私はサッカーサポーター(2)

 その頃兄から二つのことを聞いていた。ひとつは「日本のサッカーはプロチームができなければならない」ということと「そのために子どもたちにサッカーを教え、底辺をひろげなければならない」ということだった。地元に、当時卒業生のほとんどが教員になる教育大学函館分校があり、兄をはじめそんな夢を抱いた高校蹴球児の多くがその大学を卒業し先生として北海道内に散らばり、中学校でサッカー部を育て、小学生をサッカー少年団に誘った。

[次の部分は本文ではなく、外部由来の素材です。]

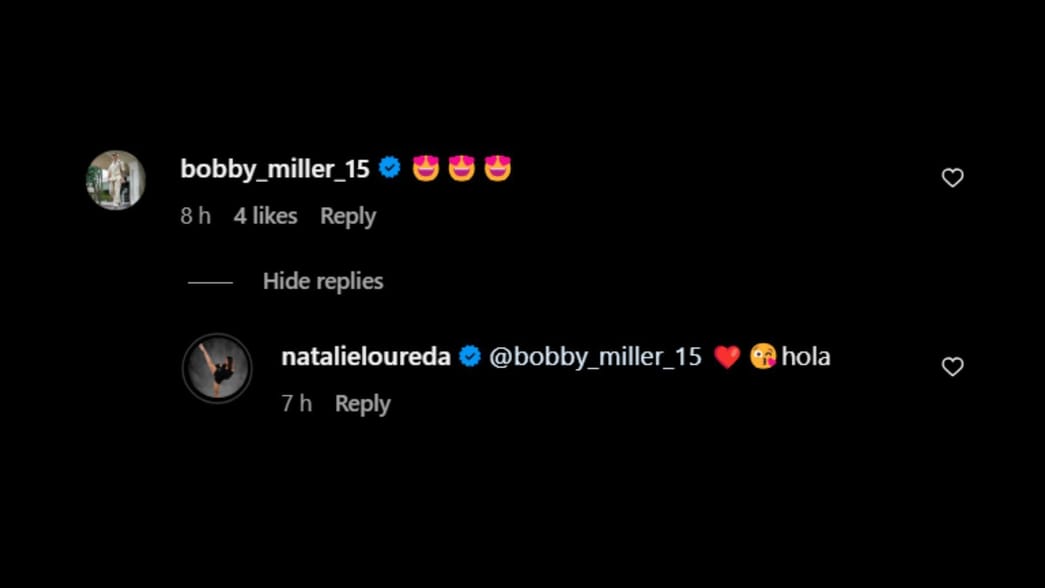Open bobby_miller_15's profile from the username
This screenshot has height=588, width=1045.
click(x=275, y=168)
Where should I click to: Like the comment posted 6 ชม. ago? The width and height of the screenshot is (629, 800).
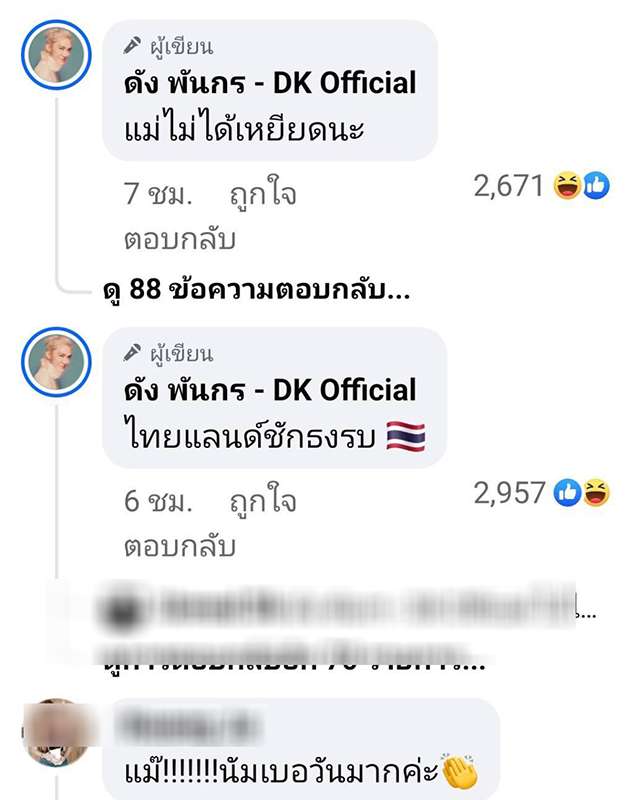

 経験も無いのに、私も秘かに「子どもたちにサッカーを教えようかな」等と考えながら教師として後志に赴いたが、赴任した学校は児童数も少なく、新米教師としての日々に追われる私には遊ぶ程度のサッカーを子どもに伝えることしかできなかった。渡島に戻って少し大きな学校に勤務することになり、余裕もできたのでサッカー少年団を作った。、子どもたちはまじめに練習してくれた。郡内5、6校での試合だったがサッカーの技術もなく指導実績もなく口ばかりの指導で強くすることはできなかった。2,3年後に現役選手が新卒教員として赴任してきたのを潮に指導を譲り、試合に行くときの運転手に徹した。それ以後は、テレビでの「サッカーサポーター」を自認している。卒業した中学校も高校も無くなり、立ち上げたかの小学校の少年団も今は無い。だからサッカーサポーターとしてのモチベーション維持のため、コンサドーレを応援している。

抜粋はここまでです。